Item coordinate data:
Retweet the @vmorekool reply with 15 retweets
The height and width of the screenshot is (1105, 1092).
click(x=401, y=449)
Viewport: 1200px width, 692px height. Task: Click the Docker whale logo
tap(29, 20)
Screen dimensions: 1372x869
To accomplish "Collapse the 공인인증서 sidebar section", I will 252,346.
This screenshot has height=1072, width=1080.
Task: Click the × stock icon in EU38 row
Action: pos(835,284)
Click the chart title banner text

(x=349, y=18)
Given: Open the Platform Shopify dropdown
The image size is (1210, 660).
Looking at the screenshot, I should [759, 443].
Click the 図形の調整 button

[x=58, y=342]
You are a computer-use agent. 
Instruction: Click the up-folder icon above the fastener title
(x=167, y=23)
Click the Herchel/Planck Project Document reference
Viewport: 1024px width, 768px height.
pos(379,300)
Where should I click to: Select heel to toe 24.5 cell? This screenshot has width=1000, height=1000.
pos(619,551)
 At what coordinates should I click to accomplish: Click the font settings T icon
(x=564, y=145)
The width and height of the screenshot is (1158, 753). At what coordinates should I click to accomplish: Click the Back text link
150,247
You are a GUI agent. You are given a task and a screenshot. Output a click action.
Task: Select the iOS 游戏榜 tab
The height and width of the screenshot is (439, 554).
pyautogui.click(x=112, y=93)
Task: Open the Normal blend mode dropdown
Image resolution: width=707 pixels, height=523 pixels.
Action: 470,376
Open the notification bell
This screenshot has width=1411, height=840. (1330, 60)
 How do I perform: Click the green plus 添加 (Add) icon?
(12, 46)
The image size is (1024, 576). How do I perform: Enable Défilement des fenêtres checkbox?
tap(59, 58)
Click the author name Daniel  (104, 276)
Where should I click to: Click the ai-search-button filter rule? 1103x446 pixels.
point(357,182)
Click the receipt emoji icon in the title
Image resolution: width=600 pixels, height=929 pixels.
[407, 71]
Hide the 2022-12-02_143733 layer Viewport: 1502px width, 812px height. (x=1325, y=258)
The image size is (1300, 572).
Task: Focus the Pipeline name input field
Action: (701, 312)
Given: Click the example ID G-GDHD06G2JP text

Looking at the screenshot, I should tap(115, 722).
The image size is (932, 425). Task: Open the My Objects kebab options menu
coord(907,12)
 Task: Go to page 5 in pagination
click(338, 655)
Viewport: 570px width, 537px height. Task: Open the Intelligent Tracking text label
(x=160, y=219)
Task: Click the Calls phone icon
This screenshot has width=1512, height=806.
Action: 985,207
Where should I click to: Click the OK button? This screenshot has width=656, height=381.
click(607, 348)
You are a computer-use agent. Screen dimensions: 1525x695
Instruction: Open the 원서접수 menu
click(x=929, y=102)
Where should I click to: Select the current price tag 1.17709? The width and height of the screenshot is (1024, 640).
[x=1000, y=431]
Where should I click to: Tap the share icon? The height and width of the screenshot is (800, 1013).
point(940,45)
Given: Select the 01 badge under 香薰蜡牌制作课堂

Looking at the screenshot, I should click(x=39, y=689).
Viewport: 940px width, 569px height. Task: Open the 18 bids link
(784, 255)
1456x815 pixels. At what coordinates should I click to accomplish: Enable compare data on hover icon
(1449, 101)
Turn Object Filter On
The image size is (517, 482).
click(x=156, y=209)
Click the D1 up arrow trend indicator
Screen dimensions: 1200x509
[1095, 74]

* _Given task_
Starting from the beginning of the items, rewrite every line through the one that contains "tap(29, 20)", replacing "whale" with "container" and changing nothing else.

* _Final answer_
Retweet the @vmorekool reply with 15 retweets
The height and width of the screenshot is (1105, 1092).
click(x=401, y=449)
Viewport: 1200px width, 692px height. Task: Click the Docker container logo
tap(29, 20)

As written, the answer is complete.